Come on, people, shower before you go in the pool.
Come on, people, shower before you go in the pool./
A lifeguard keeps watch on opening day of the McCarren Park Pool, June, 2012 in Brooklyn. CDC researchers found evidence of feces in many US pools.
A lifeguard keeps watch on opening day of the McCarren Park Pool, June, 2012 in Brooklyn. CDC researchers found evidence of feces in many US pools.Mario Tama / Getty Images

People always worry about pee in the pool, but number two is the No. 1 problem, government health experts say. They found plenty of evidence that someone’s pooping in the pool.

It’s not only disgusting, but it’s evidence that people are not following basic hygiene rules, says Michele Hlavsa, chief of the Centers for Disease Control and Prevention’s Healthy Swimming Program.

“It is time to stop treating the swimming pool as a toilet,” Hlavsa told NBC News. “Nowhere else except for the pool is it acceptable to poop in public or pee in public. In other places if we did this in public, we’d be arrested.”

CDC and county health officials tested the pools in four Florida counties last summer for the study. They got water out of the pool filters and ran tests for microbes – especially E. coli, which lives inside the bodies of animals and which is carried in feces. If E. coli is somewhere, it likely got there via feces.
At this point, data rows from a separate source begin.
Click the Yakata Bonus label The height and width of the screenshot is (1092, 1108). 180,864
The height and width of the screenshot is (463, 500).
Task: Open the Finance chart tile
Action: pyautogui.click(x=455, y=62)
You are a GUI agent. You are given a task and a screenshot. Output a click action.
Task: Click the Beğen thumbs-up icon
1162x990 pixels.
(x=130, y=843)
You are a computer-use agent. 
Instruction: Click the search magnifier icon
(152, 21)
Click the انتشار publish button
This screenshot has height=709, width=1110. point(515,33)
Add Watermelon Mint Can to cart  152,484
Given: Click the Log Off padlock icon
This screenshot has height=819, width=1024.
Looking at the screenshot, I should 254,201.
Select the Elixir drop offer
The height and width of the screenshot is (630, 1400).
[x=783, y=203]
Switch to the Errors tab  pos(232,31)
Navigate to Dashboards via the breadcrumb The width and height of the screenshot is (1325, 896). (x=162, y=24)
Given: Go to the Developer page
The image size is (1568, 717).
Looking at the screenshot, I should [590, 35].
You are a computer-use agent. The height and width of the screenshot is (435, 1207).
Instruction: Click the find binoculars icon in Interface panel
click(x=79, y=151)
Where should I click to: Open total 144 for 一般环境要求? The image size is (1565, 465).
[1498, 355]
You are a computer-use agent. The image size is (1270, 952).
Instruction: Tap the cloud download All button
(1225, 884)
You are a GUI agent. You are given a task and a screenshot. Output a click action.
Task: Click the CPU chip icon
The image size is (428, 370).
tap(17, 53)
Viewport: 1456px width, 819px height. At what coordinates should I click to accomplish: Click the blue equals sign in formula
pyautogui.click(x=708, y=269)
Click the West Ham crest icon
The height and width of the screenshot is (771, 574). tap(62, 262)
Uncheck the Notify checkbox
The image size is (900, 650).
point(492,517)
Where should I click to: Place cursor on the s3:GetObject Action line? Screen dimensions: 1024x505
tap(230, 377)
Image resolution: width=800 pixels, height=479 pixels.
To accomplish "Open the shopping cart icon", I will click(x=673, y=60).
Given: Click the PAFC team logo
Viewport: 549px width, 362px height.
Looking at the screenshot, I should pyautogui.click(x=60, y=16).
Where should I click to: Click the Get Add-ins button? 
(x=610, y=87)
“Escherichia coli, a fecal indicator, was detected in 93 (58 percent) samples; detection signifies that swim­mers introduced fecal material into pool water,” Hlavsa’s team wrote in CDC’s weekly report on disease and death.

“We don’t know how it got in there. It either washed off somebody’s body or somebody had a bowel movement in the pool,” Hlavsa said.

Regular bowel movements – what CDC delicately refers to as a “formed fecal incident” – isn’t so much a worry. But diarrhea is. Diarrhea carries the germs that caused the illness right into the water, and the chlorine doesn’t kill it instantly.

The good news is that there were no reports of sickness outbreaks at any of the pools tested last summer – or anywhere else in Florida last summer, for that matter, Hlavsa says. But every year there are between 20 and 80 disease outbreaks associated with public pools – and those are just the ones that get reported, Hlavsa says.

The other piece of good news is that there weren’t too many other pathogens in the pools. Only one sample of Cryptosporidium, a common cause of diarrhea, showed up. Two samples of a parasite called Giardia were found – that one can cause a very uncomfortable stomach upset. Viruses such as adenovirus, which causes colds, and norovirus, which causes "stomach flu," can survive in swimming pools.

The E. coli in the pool didn’t necessarily come from a bowel movement, Hlavsa said -- and this is why it’s important to actually obey the signs that virtually everyone ignores about showering before going into the pool.

“The average person has about .14 grams of feces on their rear end,” Hlavsa said. “If that rinses off into the water, the amount from one person might not be that much. But as more and more swimmers introduce it that much, it does become an issue.”

She’s actually done the math.

“Let’s imagine 1,000 kids go to a water park. They have as much as 10 grams of feces on their rear ends,” she said. “We are now talking about 10,000 grams or 10 kg. That translates to 24 pounds of poop in the water.”

So one important rule – never swallow the water from a swimming pool. “Basically, these pools are big bathtubs we all share together,” Hlavsa said.

She doesn’t want to scare anyone away from swimming, which is, after all, a great way to exercise. “As soon as the weather gets warm enough here in Atlanta, I plan to swim,” Hlavsa said.